The male patient, 56 years old, was hospitalized after waking up with symptoms of paralysis of the right half of his body, difficulty speaking, central facial paralysis. Through examination, the patient was completely paralyzed in the right half of his body, Wernicke-style speechlessness, NIHSS score 8 and Glasgow score 14.
The results of CT scans of the skull and cerebral blood vessels showed that the patient had cerebral infarction in the left coronary region due to complete blockage of the left internal carotid artery, accompanied by a stenosis of 60% of the right internal carotid artery.
In the process of preparing for intervention, the family provided additional information that the patient had had chest tightness symptoms from the previous afternoon. Although the electrocardiogram did not detect clear signs, the heart enzyme test showed acute myocardial damage.
Doctors determined that the patient had acute cerebral infarction due to blockage of the left internal carotid artery accompanied by acute myocardial infarction and immediately activated the coordination procedure between the interventional cardiovascular team and the interventional stroke.
Coronary angiography results showed that the patient had a stenosis of 90% of the right coronary artery and 80% of the cape branch.

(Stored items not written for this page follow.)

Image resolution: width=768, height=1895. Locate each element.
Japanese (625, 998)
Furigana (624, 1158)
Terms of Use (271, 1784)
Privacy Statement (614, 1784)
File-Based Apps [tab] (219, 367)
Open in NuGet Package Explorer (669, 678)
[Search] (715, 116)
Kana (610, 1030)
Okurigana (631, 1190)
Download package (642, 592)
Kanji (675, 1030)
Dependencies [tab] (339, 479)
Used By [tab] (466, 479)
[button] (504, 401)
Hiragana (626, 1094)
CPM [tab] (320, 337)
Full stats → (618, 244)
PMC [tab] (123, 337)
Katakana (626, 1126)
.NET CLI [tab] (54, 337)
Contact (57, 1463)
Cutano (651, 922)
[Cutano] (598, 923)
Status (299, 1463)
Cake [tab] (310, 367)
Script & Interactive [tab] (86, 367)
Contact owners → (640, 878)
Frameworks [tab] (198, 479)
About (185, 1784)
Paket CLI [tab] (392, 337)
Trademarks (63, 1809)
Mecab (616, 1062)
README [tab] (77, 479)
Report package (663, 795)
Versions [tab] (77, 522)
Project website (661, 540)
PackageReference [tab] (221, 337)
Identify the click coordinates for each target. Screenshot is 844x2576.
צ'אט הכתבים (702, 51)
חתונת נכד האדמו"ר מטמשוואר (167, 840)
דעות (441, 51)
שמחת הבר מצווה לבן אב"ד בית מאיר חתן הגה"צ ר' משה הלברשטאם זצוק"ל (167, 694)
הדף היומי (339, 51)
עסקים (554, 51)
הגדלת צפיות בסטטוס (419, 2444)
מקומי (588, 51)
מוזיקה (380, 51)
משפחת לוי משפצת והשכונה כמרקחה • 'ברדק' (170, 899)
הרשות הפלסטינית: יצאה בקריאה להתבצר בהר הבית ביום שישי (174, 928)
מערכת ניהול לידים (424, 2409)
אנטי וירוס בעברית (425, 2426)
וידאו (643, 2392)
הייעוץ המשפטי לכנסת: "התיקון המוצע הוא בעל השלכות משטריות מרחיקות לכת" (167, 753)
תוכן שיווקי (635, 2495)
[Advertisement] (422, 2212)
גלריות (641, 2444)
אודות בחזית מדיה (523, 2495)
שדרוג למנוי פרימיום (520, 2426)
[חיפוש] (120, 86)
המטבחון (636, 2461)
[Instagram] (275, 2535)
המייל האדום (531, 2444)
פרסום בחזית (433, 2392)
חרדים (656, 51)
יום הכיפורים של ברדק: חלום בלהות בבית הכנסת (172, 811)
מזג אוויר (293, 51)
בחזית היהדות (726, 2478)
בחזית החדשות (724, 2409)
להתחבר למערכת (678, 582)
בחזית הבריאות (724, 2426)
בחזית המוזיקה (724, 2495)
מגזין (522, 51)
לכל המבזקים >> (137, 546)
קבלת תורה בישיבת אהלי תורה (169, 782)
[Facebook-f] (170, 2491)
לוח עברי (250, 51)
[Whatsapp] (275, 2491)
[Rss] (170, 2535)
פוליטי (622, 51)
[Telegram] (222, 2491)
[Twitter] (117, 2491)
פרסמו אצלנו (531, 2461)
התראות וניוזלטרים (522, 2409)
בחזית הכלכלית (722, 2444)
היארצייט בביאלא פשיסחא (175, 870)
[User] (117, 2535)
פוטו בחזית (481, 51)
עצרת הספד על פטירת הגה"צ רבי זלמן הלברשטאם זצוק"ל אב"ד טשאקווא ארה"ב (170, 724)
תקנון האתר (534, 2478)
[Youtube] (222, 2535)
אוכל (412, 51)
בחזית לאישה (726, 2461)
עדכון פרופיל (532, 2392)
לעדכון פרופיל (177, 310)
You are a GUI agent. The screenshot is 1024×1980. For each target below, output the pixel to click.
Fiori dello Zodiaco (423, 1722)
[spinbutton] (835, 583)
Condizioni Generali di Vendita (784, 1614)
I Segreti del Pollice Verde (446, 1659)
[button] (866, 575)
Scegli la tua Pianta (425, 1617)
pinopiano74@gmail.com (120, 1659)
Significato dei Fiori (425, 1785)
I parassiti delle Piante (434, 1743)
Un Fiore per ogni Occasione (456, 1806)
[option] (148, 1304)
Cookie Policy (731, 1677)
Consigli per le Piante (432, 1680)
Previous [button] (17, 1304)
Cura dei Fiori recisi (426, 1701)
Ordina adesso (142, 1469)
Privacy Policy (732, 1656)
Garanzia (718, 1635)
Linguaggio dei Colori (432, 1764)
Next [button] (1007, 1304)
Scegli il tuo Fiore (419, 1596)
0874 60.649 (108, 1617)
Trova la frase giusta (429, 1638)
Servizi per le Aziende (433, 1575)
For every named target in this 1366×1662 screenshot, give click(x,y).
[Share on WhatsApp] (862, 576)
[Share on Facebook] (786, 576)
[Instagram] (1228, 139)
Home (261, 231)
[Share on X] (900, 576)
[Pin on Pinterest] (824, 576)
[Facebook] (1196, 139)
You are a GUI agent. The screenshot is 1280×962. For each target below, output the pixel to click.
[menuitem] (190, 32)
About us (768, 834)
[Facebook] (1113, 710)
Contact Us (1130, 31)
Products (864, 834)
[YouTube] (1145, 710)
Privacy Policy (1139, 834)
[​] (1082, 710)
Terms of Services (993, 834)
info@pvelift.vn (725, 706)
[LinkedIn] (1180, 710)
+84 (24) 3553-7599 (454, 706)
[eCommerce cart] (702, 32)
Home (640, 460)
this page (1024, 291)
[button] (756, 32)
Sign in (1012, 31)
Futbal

The cardiovascular team successfully placed a stent in the right coronary artery in about 17 minutes. Immediately after that, doctors continued to remove the cerebral artery blood clot using Solumbra technique.
During the intervention, doctors discovered another severe stenosis at the base of the left internal carotid artery and performed emergency stent placement. After the procedure, the blood vessels were completely re-circulated.
After only about 4 hours, the patient's neurological condition improved significantly. The strength of the right limbs increased from 1/5 to 4/5, the patient spoke and performed well the doctor's requests.
According to Assoc. Prof. Dr. Nguyen Dinh Toan - Director of the General Emergency and Stroke Center, Hue University of Medicine and Pharmacy Hospital, cerebral and cardiac infarction is also a very rare condition, the reported incidence is only from 0.009 - 0.9%, while the hospital-acquired mortality rate can be up to 23 - 41%.
Treatment for this group of patients faces many challenges because both cerebral infarction and myocardial infarction need to be treated urgently, but there are currently no specialized treatment guidelines on optimal strategies.
The above case shows the important role of multidisciplinary coordination between stroke emergency, interventional cardiology, anesthesia and resuscitation, and diagnostic imaging. Timely intervention has helped save the patient's life, while opening up opportunities for better neurological function recovery after a particularly dangerous medical situation.